Çin’in uydu kanallarından dev dijital platformlara uzanan devasa propaganda aygıtı ve bu aygıtın dişlileri haline gelmiş işbirlikçi medya organları karşısında, insan hakları aktivistleri ve bağımsız gazeteciler, sansür ve bilinçli yaratılan bilgi kirliliği okyanusunda gerçeği görünür kılma mücadelesi vermektedir. Uygur halkına dair gerçekler, yalnızca doğrudan baskıyla değil; aynı zamanda kafa karıştırıcı bilgiler, sürekli tekrar eden yalan söylemler ve Çin fonlarıyla beslenen gazetecilerin kurguladığı detaylardan oluşan devasa bir gürültü perdesiyle örtülmektedir. Resmi anlatının sayısız Çin devlet kurumu ve onlara ruhunu satmış medya kanalları tarafından sürekli olarak yeniden üretilmesi, toplumsal şüphe eşiğini düşürmekte ve yalanların zamanla sorgulanması güç, neredeyse “resmî gerçekler” statüsü kazanmasına yol açmaktadır.

Bu nedenle, Uygurların mevcut mücadelesi yalnızca özgürlük ve onur direnişi değil; aynı zamanda anlatıyı kimin kuracağına, celladın mı yoksa kurbanın mı sesinin duyulacağına dair kritik bir savaştır.
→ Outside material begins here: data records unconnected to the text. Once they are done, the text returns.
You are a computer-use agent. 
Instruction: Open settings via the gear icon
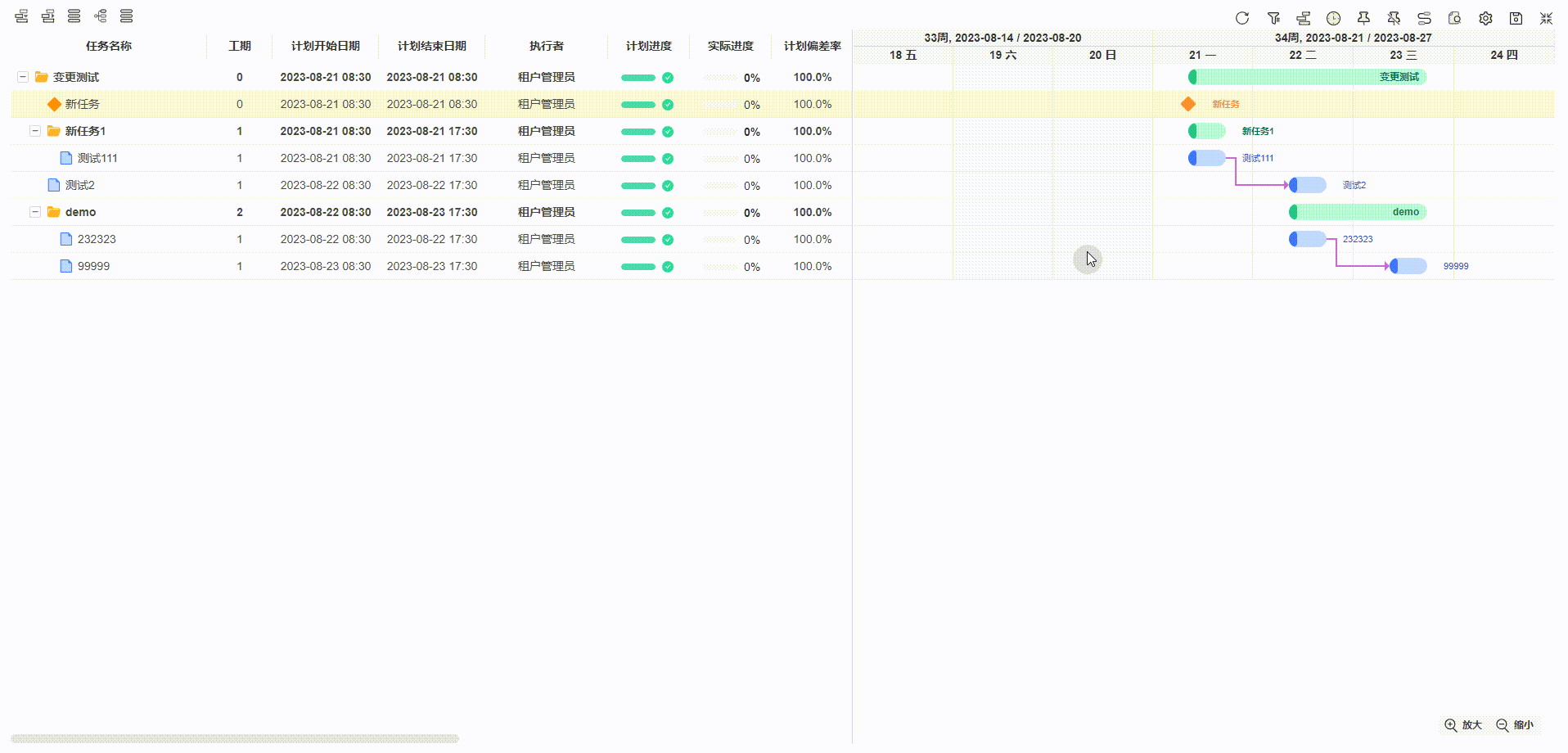click(1485, 18)
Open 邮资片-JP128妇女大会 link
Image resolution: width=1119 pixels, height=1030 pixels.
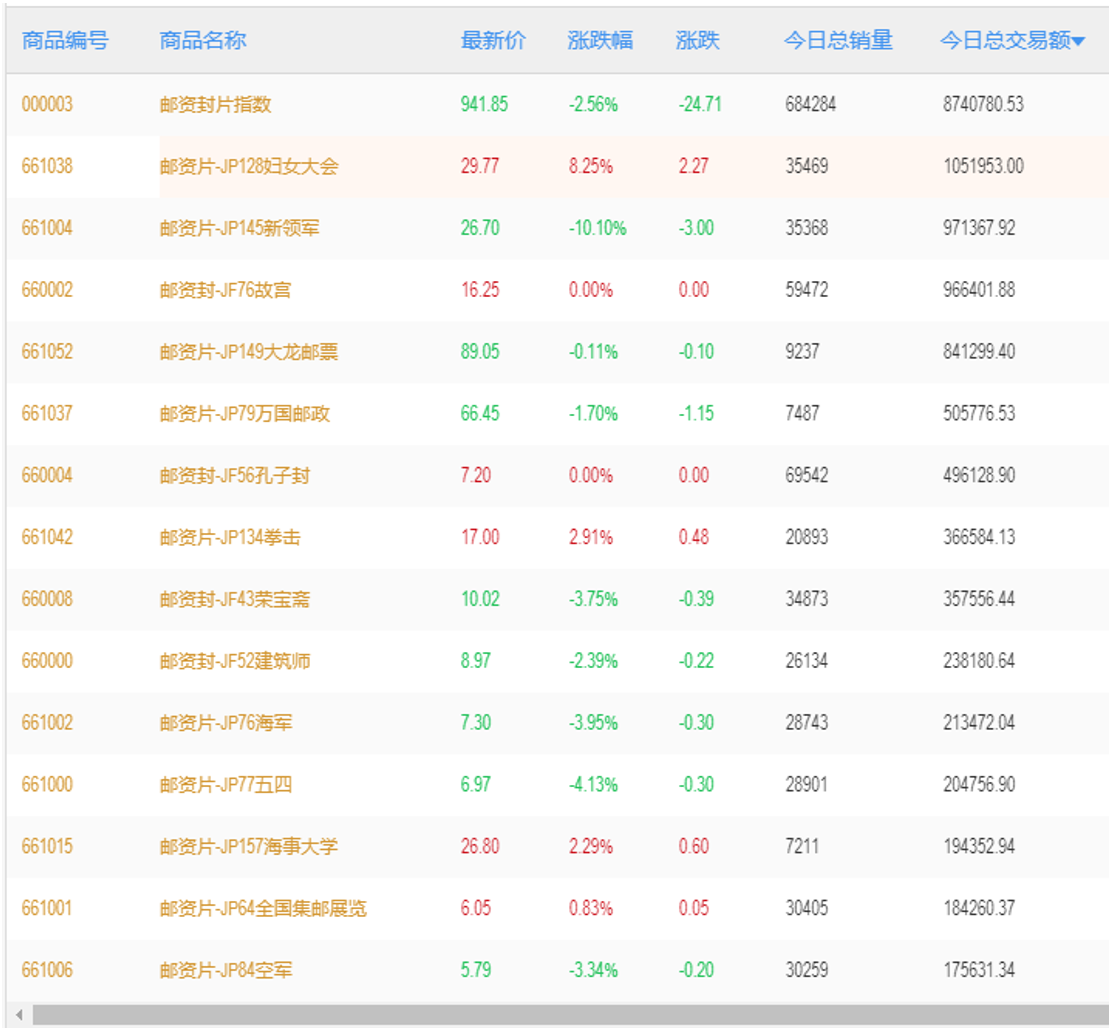[249, 167]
Ne tür bilgilerin aktarılacağı, nelerin gizleneceği, kimin sesinin duyulacağı ve kimin susturulacağı gibi soruların yanıtları, bu kirli medya savaşının merkezinde yer almaktadır. Medya savaşının tehlikesi, askeri çatışmalar gibi bedeni doğrudan yok etmemesi, ancak kolektif hafızayı, bilinci ve en önemlisi insanlık vicdanını tespit edilmesi zor bir şekilde tedricen ortadan kaldırmasıdır.

Bağlamsal Arka Plan: “Terörizmle Mücadele” Söyleminin ve Medya Riyakarlığının Ardındaki Gerçeklik

Geçtiğimiz on yılın ortasından bu yana, Doğu Türkistan’daki işgalci yerel Çin yönetimi, 2014 yılında resmen ilan edilen “Terörizme Karşı Sert Mücadele Kampanyası” söylemi altında kapsamlı bir yok etme politikası yürütmektedir. Uluslararası Araştırmacı Gazeteciler Konsorsiyumu (ICIJ) raporlarına göre, bu kampanya “güvenlik tehditleri” ve “dini aşırılık tehlikesi”ne yanıt olarak sunulmuş ve ne yazık ki Pekin’in fonladığı sözde gazetecilerin desteğiyle Uygur nüfusunun tamamı aşırılık ve terörizmle ilişkilendirilerek kriminalize edilmiştir.
Ancak, bu güvenlik gerekçesinin ardında, aşırılıkla mücadele bahanesiyle milyonlarca masum Uygur bireyini hedef alan, benzeri görülmemiş dijital gözetim sistemleri, yaygın kontrol noktaları, toplu tutuklama operasyonları ve zorla gözaltı tesisleri gibi çok daha karmaşık, derin ve şeytani politikalar uygulanmıştır. “China Cables” olarak bilinen sızdırılmış ICIJ belgeleri, bu “eğitim kamplarının” aslında zorla ideolojik programlara tabi tutulan tutukluların bulunduğu, işkencenin sıradanlaştığı kapalı gözaltı merkezleri olduğunu açıkça ortaya koymuştur. Bu programların temel amacı, Uygurların dini ve kültürel kimliklerini silmek ve yerine Çin Komünist Partisi’ne mutlak sadakati aşılamaktır.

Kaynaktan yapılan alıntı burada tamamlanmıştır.